Sikap toleran atau tidak, bukan bergantung pada pendidikan atau jenjang akademik seseorang. Bisa saja orang bergelar berderet-deret, namun sangat rasis dan bersikap intoleran. Tidak pandang bulu baik kaya atau prasejahtera. Apalagi pendidikan yang masih berkutat dengan tarik-menarik kepentingan, baik politik, agama, atau kepentingan lainnya. Susah mengharapkan dunia pendidikan, baik dasar, menengah, dan tinggi untuk memberikan harapan baik bagi karakter dan sikap batin toleran.
Contoh kasus yang dialami tetangga
Kasus pertama, seorang rekan seusia, dulu kalau diminta bantuan tetangga mengundang hajatan, apa pun bentuknya, dapat dipastikan bapak almarhum tidak akan diundang dan datang ke rumah untuk menunaikan tugasnya. Suatu saat menjadi TKI di Malaysia, usai dari sana, malah menomorsatukan bapak, bahkan kalau mengundang sempat basa-basi. Pergaulan menjadi cair dan berubah, selalu undangan lisan itu sampai.
Kisah kedua, banyak rekan saya termasuk yang di atas atau di bawah saya, kalau ada anjing masuk desa saya pasti akan mengejar-ngejar dan melemparinya dengan batu. Suatu hari mereka mengerjakan proyek infrastruktur di daerah yang bagi mereka pasti tidak akan ada anjing karena pengenalan mereka akan agama yang kuat di sana. Ternyata sebaliknya, anjing menjadi andalan dan ada pelatihan untuk berburu terutama babi hutan yang menjadi hama bagi penduduk daerah tersebut.
Belajar dari kisah tadi, beberapa hal patut disimak
Satu, perjumpaan dengan yang lain sangat membantu. Biasanya orang yang intoleran, pemikiran sempit itu tidak membuka diri akan yang lain. Ini bukan soal punya teman atau pergi ke mana-mana, namun kemauan untuk melihat apa yang berbeda di sekitar kita. Bangsa ini patut bersyukur karena memiliki keragaman yang luar biasa, namun kalau sudah mengenakan kaca mata kuda, tetap saja melihat yang lain dengan kaca mata sendiri. Akibatnya adalah pemaksaan kehendak, merasa diri paling benar, berbeda adalah salah dan dosa.
Dua, mau belajar yang berbeda. Bagi saya, belajar apa pun adalah baik. Jika ada kepercayaan kalau mempelajari agama lain sama dengan pindah agama, apakah demikian adanya? Jika iya, tentu berbeda konteks pemahaman, namun menurut hemat saya, tidak demikian, agama itu bukan soal pengetahuan semata, yaitu belajar, namun hati dan sikap batin, di mana mempelajarinya, menghayatinya, dan menghidupinya. Jika belajar saja tidak akan mengubah sama sekali iman dan kepercayaan.

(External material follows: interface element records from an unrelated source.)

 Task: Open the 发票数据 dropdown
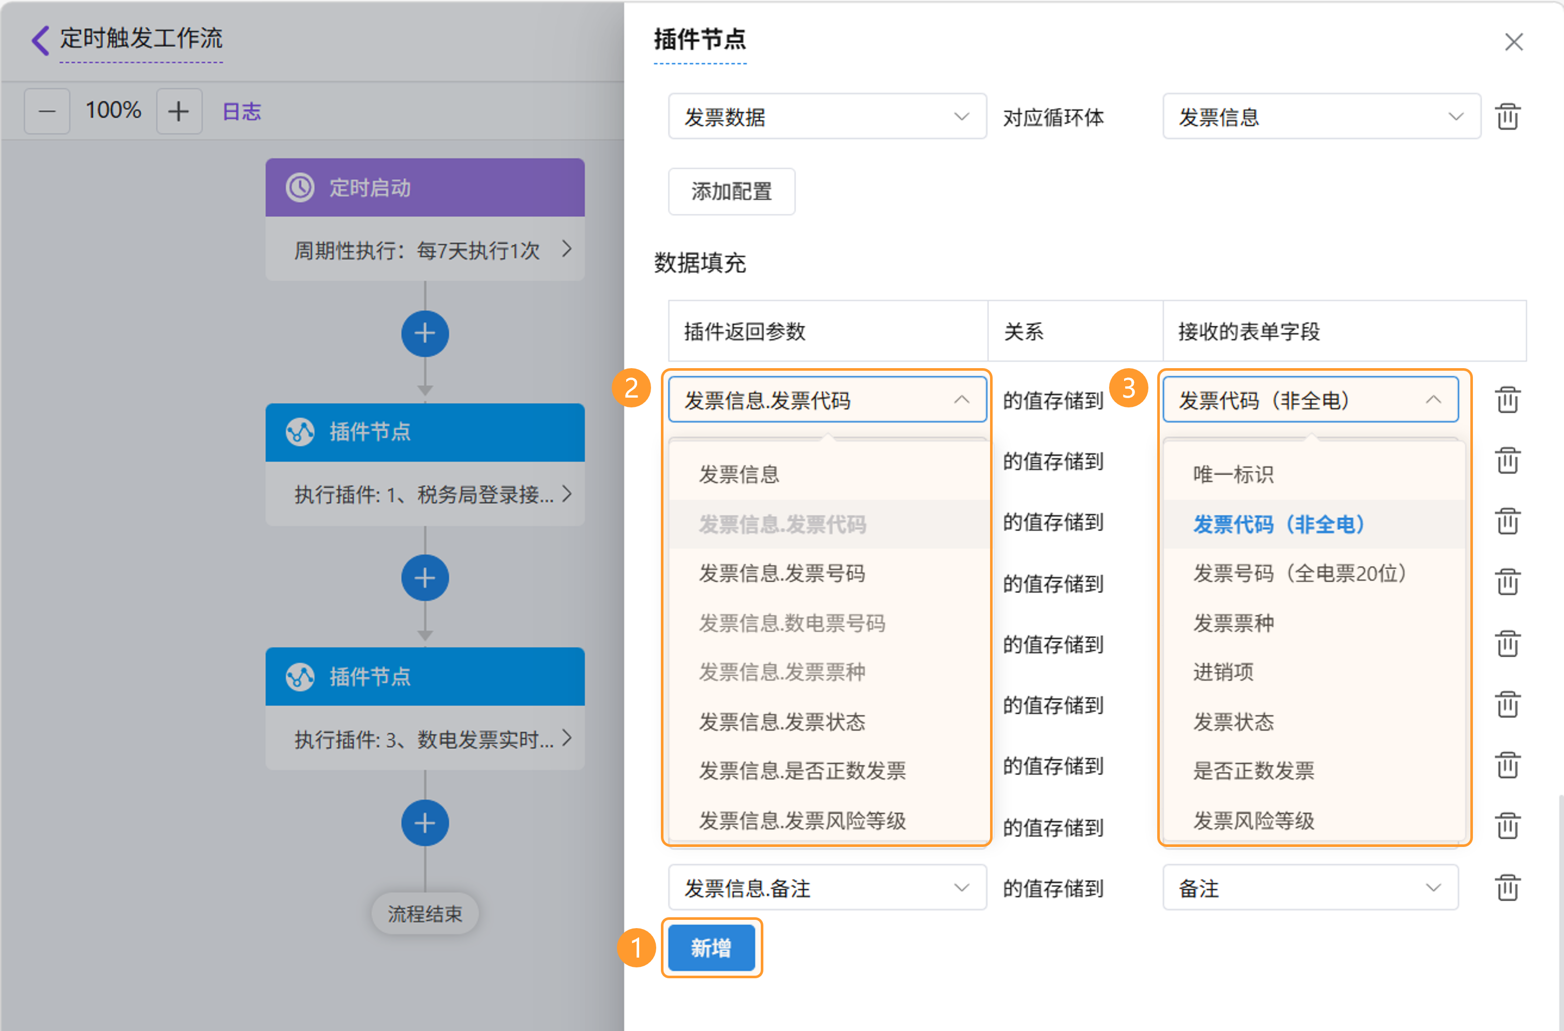point(827,117)
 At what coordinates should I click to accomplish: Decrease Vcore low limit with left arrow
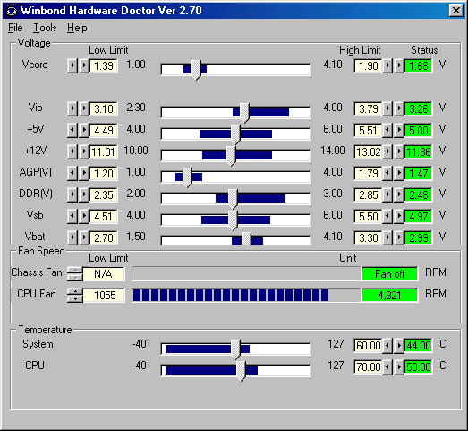[72, 65]
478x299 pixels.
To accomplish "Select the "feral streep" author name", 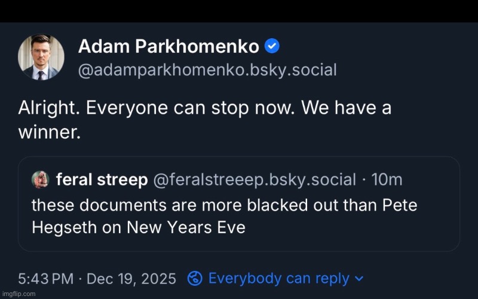I will point(102,179).
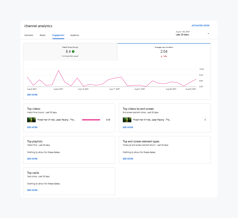Select the Watch time (hours) metric card
The height and width of the screenshot is (218, 238).
[70, 52]
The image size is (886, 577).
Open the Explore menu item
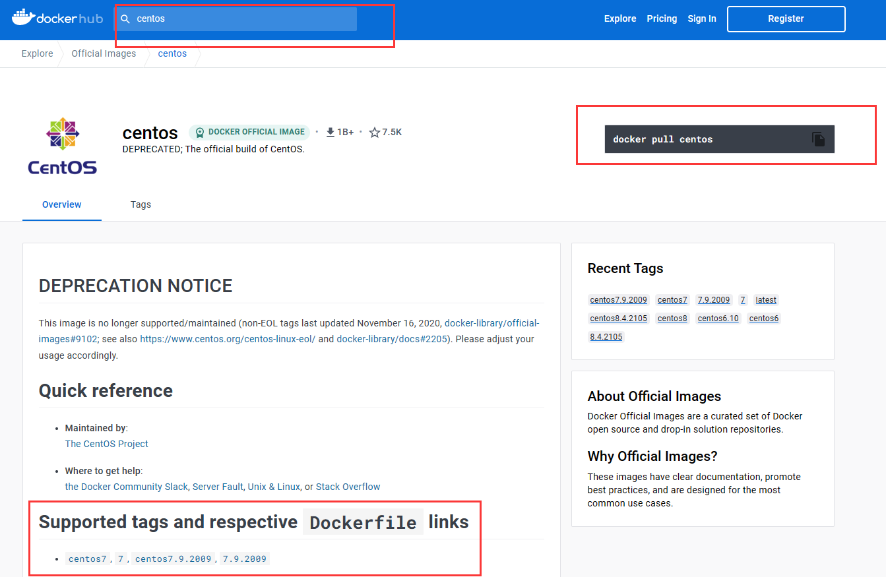click(619, 18)
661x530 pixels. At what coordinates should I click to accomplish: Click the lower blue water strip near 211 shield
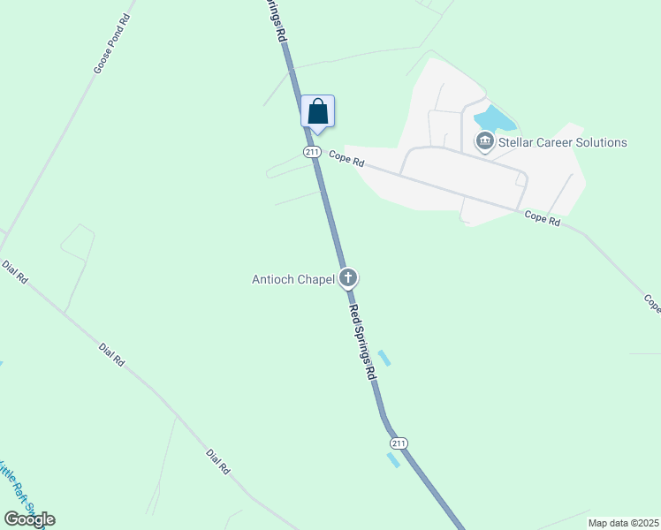[393, 460]
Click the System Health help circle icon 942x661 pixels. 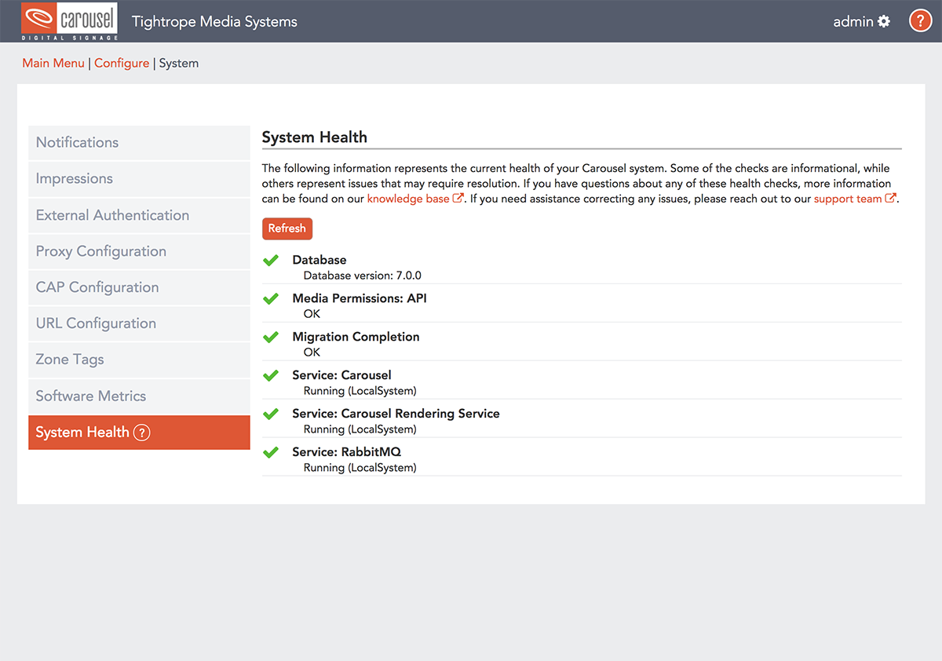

Tiga, jika mau melihat yang lain, sebenarnya sangat membantu bisa menguatkan apa yang telah dipilih itu benar-benar milik pribadi, bukan kata orang tua, guru, atau pemimpin agama. Keyakinan karena kebenaran dan keyakinan yang bisa dihidupi bukan semata pengetahuan kognitif semata.
Empat, belajar dengan motivasi bukan untuk mencari-cari kesalahan dan kemudian mencela atau mencerca, namun meyakinkan diri bahwa pilihannya adalah yang terbaik. Jika motivasinya mau mencerca lebih baik tidak usah. Hal ini sering saya pribadi temui dalam media internet baik blog pribadi, media berbagi seperti YouTube.
Lima, dunia pendidikan makin ke sini makin susah diharapkan mengajarkan nilai-nilai toleransi, bukan hanya soal agama namun juga yang lain. Sikap abai dan tidak menganggap serius persoalan ini merambah makin kuat di dalam dunia pendidikan. Contoh paling jelas adalah diskriminasi untuk anak yang kurang pintar. Lihat saja bagaimana sikap guru dan tenaga kependidikan secara umum. Hal ini sangat menyakitkan bagi yang tidak mendapatkan perhatian.
Toleransi itu perlu ditanamkan. Salah satu cara yang terbaik adalah dengan keteladanan dari sel masyarakat terkecil, yaitu rumah. Keluarga menjadi pilar utama dan penting, ketika mendidik anak dan generasi muda dibina penuh kasih sayang, melihat kekurangan dan kelebihan secara obyektif dan proporsional, tidak membebani anak dengan tuntutan yang tidak mampu bagi anak.